Reproduce verbatim the portion of the data below that opens with its first line and closes with the line containing "point(187,407)", including both of those lines.

****

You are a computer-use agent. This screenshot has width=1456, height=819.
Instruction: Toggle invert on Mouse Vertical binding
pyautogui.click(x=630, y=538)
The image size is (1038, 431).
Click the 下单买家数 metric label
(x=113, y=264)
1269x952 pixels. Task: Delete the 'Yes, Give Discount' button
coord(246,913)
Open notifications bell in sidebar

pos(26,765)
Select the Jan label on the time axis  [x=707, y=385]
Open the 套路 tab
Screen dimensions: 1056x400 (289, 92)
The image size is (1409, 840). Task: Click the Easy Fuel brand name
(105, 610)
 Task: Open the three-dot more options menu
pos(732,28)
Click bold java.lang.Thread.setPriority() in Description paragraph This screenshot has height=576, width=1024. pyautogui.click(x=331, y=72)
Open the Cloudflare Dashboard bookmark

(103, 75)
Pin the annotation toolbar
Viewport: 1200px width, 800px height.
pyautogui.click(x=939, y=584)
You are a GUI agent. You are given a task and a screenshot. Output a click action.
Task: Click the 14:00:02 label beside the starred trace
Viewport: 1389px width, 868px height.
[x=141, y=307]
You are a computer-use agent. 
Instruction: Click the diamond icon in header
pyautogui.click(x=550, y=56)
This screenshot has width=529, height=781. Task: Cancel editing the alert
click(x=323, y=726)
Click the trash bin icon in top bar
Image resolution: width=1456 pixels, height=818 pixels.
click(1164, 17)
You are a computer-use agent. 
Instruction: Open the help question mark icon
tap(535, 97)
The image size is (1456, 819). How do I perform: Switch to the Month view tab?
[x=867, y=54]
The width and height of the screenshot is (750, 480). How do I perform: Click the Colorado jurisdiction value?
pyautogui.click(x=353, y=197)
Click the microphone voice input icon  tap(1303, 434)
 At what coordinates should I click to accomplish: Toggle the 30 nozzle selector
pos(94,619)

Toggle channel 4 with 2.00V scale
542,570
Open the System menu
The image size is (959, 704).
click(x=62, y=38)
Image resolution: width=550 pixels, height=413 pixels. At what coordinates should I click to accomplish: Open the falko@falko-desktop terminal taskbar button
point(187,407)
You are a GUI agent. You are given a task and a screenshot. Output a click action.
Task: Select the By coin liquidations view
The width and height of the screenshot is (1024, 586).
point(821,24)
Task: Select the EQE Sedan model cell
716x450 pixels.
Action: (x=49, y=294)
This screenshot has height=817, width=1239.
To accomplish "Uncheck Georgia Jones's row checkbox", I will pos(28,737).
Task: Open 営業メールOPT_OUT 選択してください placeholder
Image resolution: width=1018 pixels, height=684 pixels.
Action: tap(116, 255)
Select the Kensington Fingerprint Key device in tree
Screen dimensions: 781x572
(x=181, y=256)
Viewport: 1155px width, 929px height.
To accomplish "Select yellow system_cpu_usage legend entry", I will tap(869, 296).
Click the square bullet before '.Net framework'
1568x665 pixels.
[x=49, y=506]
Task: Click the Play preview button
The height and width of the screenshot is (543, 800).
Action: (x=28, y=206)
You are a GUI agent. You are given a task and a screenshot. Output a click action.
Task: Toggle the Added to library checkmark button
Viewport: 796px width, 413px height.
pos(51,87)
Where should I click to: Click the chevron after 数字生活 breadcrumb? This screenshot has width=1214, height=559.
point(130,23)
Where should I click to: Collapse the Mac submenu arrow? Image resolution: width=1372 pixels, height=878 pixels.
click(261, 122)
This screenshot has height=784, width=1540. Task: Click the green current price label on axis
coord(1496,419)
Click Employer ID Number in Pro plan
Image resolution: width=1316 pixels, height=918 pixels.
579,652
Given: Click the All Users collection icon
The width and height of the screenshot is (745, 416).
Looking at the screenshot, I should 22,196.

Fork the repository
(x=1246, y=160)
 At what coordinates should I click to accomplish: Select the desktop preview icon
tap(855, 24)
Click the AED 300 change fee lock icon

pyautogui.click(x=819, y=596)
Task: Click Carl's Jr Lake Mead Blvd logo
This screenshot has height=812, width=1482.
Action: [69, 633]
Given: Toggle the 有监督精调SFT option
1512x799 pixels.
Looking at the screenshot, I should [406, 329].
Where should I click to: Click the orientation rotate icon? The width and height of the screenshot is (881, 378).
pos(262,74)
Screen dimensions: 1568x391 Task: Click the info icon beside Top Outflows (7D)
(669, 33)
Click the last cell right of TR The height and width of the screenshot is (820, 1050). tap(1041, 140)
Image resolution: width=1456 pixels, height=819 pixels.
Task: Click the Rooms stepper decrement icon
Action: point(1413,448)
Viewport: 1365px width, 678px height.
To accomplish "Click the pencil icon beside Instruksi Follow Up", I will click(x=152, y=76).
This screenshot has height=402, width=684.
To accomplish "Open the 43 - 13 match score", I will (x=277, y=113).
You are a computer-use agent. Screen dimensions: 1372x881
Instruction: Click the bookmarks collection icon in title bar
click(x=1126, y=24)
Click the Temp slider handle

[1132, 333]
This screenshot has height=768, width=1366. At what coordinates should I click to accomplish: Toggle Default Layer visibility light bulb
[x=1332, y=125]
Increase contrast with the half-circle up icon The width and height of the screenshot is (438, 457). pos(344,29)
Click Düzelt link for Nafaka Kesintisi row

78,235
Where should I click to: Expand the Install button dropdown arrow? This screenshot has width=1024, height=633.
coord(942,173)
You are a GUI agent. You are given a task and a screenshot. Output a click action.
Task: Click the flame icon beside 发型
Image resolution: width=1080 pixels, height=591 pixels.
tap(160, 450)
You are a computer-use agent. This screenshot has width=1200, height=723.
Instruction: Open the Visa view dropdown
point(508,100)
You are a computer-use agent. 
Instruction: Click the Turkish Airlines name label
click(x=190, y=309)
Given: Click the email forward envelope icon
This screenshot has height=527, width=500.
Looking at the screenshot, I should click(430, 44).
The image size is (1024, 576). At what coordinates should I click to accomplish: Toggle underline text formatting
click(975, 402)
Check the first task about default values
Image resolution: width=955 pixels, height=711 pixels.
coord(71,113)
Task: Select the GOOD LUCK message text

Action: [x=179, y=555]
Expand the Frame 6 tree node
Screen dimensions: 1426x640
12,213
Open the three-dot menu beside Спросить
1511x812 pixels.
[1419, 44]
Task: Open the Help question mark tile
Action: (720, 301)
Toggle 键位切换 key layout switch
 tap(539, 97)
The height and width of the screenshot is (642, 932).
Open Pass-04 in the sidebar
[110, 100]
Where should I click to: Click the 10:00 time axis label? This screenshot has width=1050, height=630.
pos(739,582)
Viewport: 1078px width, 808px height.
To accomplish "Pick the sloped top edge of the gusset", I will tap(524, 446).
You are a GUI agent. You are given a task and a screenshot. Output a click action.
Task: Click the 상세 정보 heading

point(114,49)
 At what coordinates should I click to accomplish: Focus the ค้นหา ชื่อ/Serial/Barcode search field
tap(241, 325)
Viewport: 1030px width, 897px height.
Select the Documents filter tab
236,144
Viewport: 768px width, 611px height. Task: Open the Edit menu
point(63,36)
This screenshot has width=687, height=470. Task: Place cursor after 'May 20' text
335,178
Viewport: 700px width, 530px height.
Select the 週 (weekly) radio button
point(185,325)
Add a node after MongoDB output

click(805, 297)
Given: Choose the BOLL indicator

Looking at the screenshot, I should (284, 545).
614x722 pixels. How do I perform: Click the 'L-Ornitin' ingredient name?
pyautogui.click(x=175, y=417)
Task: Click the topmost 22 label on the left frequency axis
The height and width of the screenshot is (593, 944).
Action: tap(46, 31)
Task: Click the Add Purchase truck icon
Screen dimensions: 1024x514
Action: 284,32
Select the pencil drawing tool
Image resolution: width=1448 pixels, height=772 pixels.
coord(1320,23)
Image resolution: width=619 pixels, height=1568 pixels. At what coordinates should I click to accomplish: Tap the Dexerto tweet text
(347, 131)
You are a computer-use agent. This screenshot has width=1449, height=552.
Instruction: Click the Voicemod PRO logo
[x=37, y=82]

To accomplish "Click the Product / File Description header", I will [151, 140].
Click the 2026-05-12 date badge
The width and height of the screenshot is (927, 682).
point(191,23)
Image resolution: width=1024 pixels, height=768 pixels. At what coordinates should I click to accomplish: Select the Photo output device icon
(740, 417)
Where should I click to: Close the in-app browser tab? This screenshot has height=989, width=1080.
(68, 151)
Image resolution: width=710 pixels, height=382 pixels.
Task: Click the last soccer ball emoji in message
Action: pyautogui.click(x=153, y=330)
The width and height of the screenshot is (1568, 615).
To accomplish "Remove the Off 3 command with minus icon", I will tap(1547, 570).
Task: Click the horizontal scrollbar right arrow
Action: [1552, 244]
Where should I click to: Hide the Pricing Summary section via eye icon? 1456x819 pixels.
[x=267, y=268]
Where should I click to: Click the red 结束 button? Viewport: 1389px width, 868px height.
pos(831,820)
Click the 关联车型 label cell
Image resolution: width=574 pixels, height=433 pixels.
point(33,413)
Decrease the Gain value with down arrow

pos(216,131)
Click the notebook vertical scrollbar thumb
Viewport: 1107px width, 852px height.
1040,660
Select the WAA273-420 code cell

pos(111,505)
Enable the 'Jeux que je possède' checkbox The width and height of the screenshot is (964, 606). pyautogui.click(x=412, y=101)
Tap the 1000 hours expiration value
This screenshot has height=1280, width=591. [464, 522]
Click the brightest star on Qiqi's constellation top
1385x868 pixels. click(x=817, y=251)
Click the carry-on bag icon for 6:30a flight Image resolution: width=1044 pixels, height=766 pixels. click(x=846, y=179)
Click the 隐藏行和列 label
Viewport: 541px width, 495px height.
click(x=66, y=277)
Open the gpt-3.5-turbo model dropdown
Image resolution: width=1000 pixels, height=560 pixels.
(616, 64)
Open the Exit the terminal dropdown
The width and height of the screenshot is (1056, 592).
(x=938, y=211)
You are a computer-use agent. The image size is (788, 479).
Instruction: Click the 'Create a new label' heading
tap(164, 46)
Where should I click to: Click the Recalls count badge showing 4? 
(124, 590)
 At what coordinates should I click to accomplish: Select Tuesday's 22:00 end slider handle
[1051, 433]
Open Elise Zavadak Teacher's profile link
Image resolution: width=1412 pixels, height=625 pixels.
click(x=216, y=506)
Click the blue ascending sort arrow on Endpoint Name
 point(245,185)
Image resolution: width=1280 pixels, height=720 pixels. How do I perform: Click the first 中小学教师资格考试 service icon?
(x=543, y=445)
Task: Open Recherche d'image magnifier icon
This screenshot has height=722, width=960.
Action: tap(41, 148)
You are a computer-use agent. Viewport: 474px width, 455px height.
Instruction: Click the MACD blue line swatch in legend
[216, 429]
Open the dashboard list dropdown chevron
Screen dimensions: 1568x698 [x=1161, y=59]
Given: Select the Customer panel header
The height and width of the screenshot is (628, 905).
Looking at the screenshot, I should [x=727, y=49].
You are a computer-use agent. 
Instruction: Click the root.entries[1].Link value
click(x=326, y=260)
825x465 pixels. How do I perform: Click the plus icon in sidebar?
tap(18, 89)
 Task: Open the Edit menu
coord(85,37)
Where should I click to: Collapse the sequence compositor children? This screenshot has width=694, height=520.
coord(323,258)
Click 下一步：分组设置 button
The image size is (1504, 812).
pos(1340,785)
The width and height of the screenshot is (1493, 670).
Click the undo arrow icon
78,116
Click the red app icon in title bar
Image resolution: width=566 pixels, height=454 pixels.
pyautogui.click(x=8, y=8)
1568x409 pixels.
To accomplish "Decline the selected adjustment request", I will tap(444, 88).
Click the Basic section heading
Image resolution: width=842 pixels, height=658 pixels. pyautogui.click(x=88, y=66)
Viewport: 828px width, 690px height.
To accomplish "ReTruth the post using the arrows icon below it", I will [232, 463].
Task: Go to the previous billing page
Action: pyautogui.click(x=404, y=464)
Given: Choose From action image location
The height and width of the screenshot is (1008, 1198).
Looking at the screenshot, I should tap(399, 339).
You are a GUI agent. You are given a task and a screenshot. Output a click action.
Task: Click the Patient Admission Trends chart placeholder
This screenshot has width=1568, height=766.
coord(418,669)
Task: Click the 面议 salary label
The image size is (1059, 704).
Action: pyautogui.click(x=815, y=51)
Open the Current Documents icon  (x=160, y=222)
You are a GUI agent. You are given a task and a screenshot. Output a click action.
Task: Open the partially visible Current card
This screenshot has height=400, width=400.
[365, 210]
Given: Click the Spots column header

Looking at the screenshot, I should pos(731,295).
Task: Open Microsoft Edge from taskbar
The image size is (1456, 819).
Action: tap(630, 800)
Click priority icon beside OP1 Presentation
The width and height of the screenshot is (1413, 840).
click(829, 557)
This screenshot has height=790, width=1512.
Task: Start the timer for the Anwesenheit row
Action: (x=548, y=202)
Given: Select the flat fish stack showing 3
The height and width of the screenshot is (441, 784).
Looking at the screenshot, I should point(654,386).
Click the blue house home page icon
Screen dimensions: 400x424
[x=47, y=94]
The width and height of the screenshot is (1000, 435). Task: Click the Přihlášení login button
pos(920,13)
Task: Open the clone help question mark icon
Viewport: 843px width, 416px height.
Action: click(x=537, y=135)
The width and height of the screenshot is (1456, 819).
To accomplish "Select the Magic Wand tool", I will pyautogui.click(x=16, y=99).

****

Exercise output =
You are a computer-use agent. This screenshot has width=1456, height=819.
Instruction: Toggle invert on Mouse Vertical binding
pyautogui.click(x=630, y=538)
The image size is (1038, 431).
Click the 下单买家数 metric label
(x=113, y=264)
1269x952 pixels. Task: Delete the 'Yes, Give Discount' button
coord(246,913)
Open notifications bell in sidebar

pos(26,765)
Select the Jan label on the time axis  [x=707, y=385]
Open the 套路 tab
Screen dimensions: 1056x400 (289, 92)
The image size is (1409, 840). Task: Click the Easy Fuel brand name
(105, 610)
 Task: Open the three-dot more options menu
pos(732,28)
Click bold java.lang.Thread.setPriority() in Description paragraph This screenshot has height=576, width=1024. pyautogui.click(x=331, y=72)
Open the Cloudflare Dashboard bookmark

(103, 75)
Pin the annotation toolbar
Viewport: 1200px width, 800px height.
pyautogui.click(x=939, y=584)
You are a GUI agent. You are given a task and a screenshot. Output a click action.
Task: Click the 14:00:02 label beside the starred trace
Viewport: 1389px width, 868px height.
[x=141, y=307]
You are a computer-use agent. 
Instruction: Click the diamond icon in header
pyautogui.click(x=550, y=56)
This screenshot has width=529, height=781. Task: Cancel editing the alert
click(x=323, y=726)
Click the trash bin icon in top bar
Image resolution: width=1456 pixels, height=818 pixels.
click(1164, 17)
You are a computer-use agent. 
Instruction: Open the help question mark icon
tap(535, 97)
The image size is (1456, 819). How do I perform: Switch to the Month view tab?
[x=867, y=54]
The width and height of the screenshot is (750, 480). How do I perform: Click the Colorado jurisdiction value?
pyautogui.click(x=353, y=197)
Click the microphone voice input icon  tap(1303, 434)
 At what coordinates should I click to accomplish: Toggle the 30 nozzle selector
pos(94,619)

Toggle channel 4 with 2.00V scale
542,570
Open the System menu
The image size is (959, 704).
click(x=62, y=38)
Image resolution: width=550 pixels, height=413 pixels. At what coordinates should I click to accomplish: Open the falko@falko-desktop terminal taskbar button
point(187,407)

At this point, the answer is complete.